# Extrait choisi
Squatte ton CHU

Quand l’hôpital se moque de la charité

Depuis deux ans à Toulouse, les membres du collectif Lascrosses occupent avec près de 80 personnes un pavillon désaffecté de l’hôpital Purpan. Pour les faire expulser, la direction de l’établissement en a appelé à la justice. En vain pour l’instant.

Il est 19 h, l’hôpital Purpan se vide. Visites et consultations sont terminées. Mais au cœur du CHU (Centre hospitalier universaire), une poignée de gamins se vautrent en skate ou tapent dans un ballon de foot.

Depuis septembre 2016, le collectif Lascrosses1 y occupe le pavillon Armengaud. Linge pendu aux fenêtres, rires qui s’échappent des cuisines communes. Environ 80 précaires – dont 25 enfants scolarisés alentour – originaires d’Albanie, de Bulgarie, de Syrie et du Maghreb ont redonné vie à ce bâtiment désaffecté.

Tri sélectif

Tous témoignent d’humiliations, de souffrances mais aussi de leur détermination. « Auparavant, nous avons occupé puis été expulsés de logements boulevard Lascrosses – d’où le nom du collectif – puis d’un bâtiment de l’Office public de l’habitat de Toulouse » raconte Bachir, 45 ans. À cause de la récession économique, ce Marocain a quitté l’Espagne pour la Ville rose. « Ici, j’arrive à aligner des petits contrats mais le parc social et les centres d’hébergement d’urgence sont complètement saturés  », souligne-t-il. C’est que la métropole toulousaine est en proie à une croissance urbaine incontrôlée, qui produit une violente exclusion sociale2

De surcroît, Mediapart révélait en mars dernier les pratiques discriminatoires de l’Office public de l’habitat : «  Attention, monsieur est ivoirien », « Refuser les Tsiganes », « famille religieusement très marquée  », pouvait-on lire dans des échanges de mails ou des demandes de logement retoquées3.

Le pavillon Armengaud était considéré par le CHU comme « inadaptable aux nouvelles normes d’accessibilité ». Mais « les installations d’électricité et d’eau étaient quasi neuves  » raconte Mirentxu, du collectif Lascrosses. Hélas, au bout d’à peine un mois d’occupation, la direction de l’hôpital lançait une procédure d’évacuation d’urgence devant le tribunal. « Dans la foulée, une dizaine de bâtiments désaffectés au sein du CHU ont été murés afin d’empêcher toute autre occupation  », s’indigne Divyanka, une mère de famille bulgare.

Direction acculée

À l’heure des injonctions néolibérales, les dirigeants hospitaliers, qui rechignent déjà à prendre en compte la dégradation des conditions de travail des soignants, perçoivent l’occupation d’un de leur pavillon comme une intrusion insoutenable. « À Purpan, la direction a d’ailleurs toujours refusé de nous recevoir  » précise Mirentxu, amère. La juge du tribunal administratif, elle, a estimé que l’occupation d’Armengaud ne générait « aucun trouble au fonctionnement de l’hôpital en général » – comme l’avait mentionné en soutien les syndicats CGT et Solidaires.

# Données disponibles
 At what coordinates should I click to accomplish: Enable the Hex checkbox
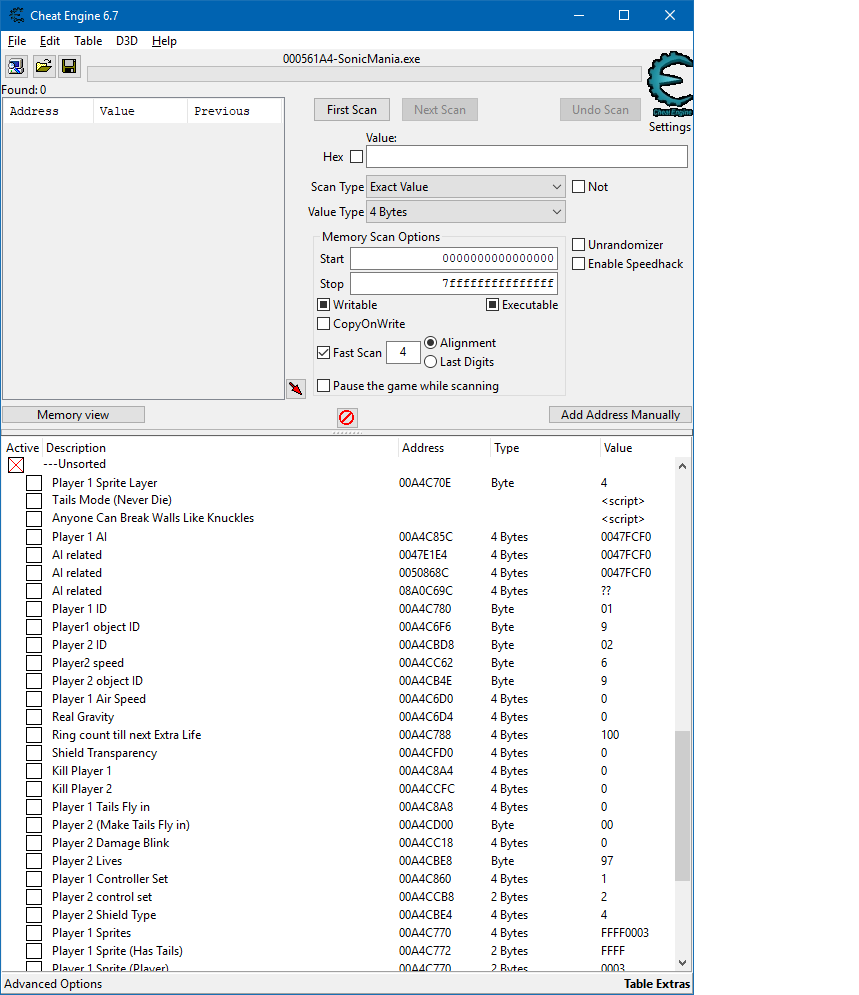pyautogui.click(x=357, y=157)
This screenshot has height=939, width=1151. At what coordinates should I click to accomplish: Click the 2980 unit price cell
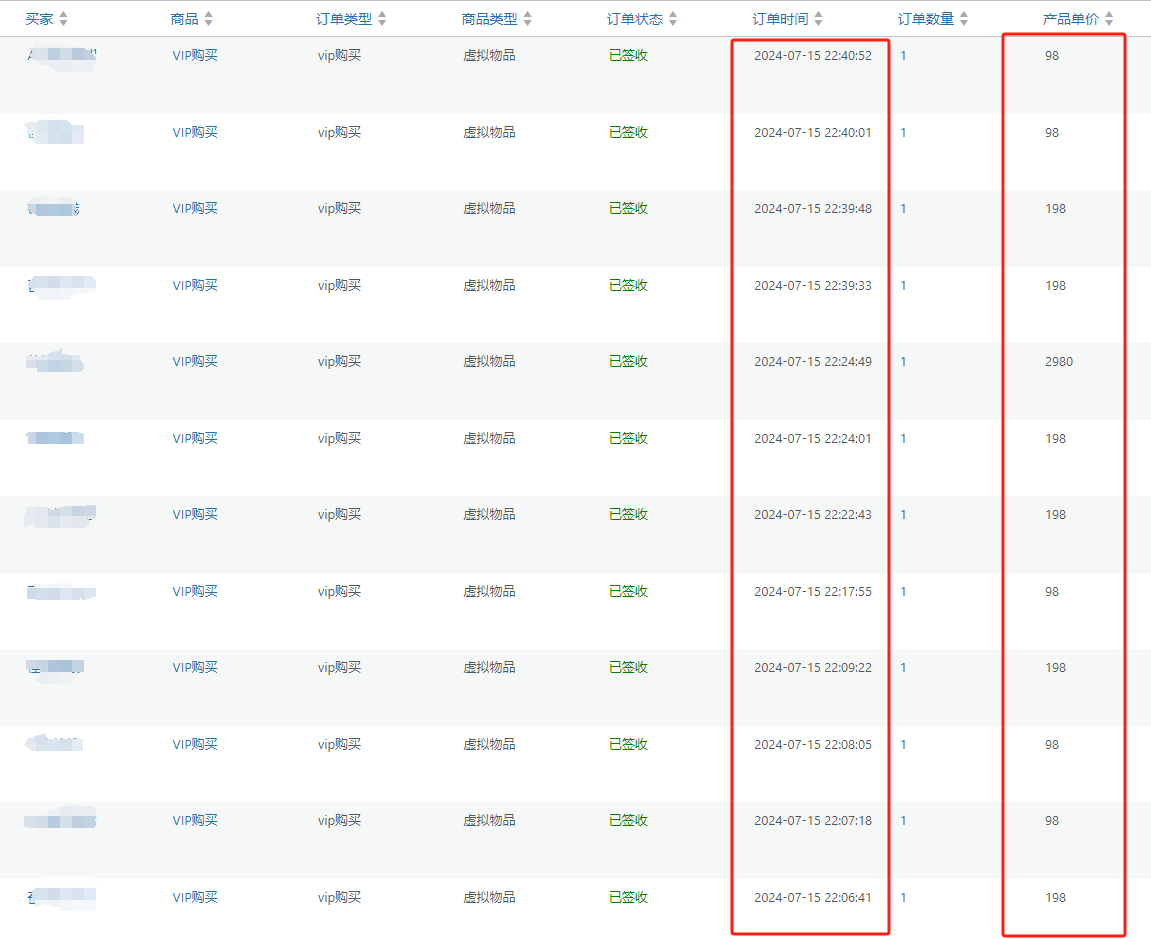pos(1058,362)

==

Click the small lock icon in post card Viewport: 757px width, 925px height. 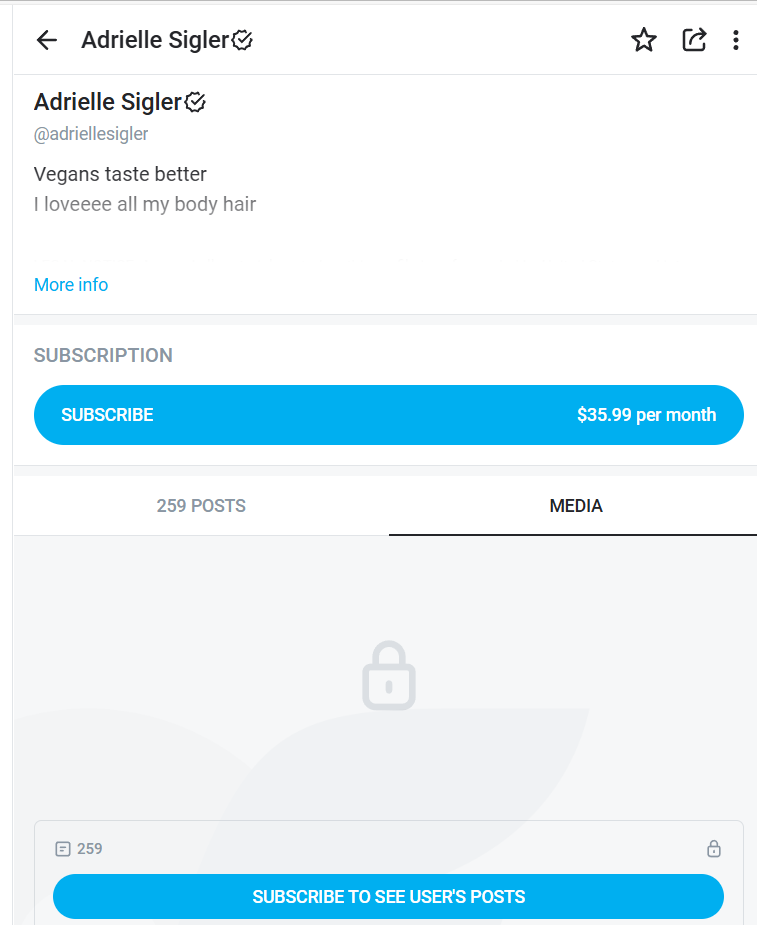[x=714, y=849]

...

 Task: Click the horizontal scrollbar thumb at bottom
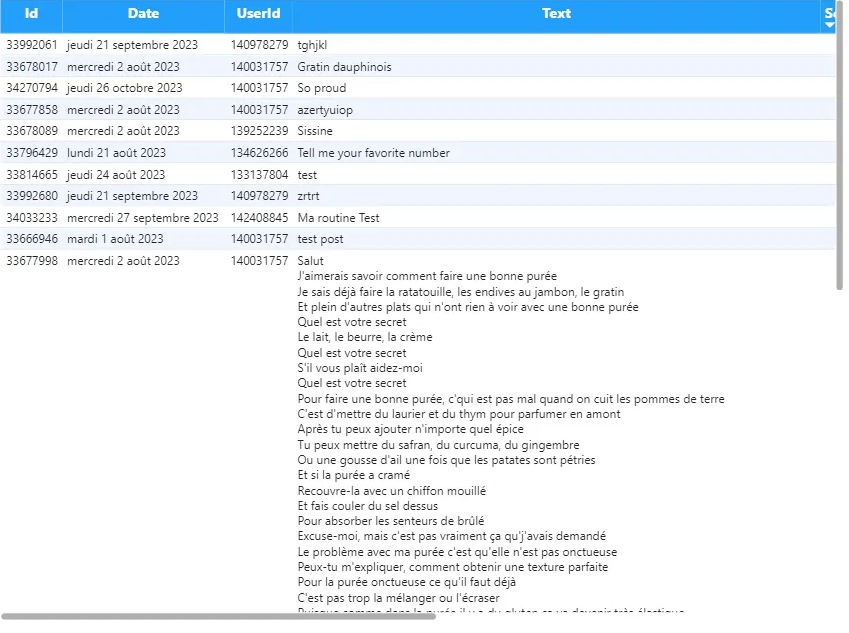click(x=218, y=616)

# Consigne 1
Traduisez en anglais cette phrase de l'extrait choisi : « Il est 19 h, l’hôpital Purpan se vide. »
# Consigne 2
D'après l'extrait choisi, depuis quand le collectif Lascrosses occupe-t-il le pavillon Armengaud ?

# Réponse finale 1
It is 7 p.m., and Purpan hospital is emptying out.

# Réponse finale 2
Depuis septembre 2016.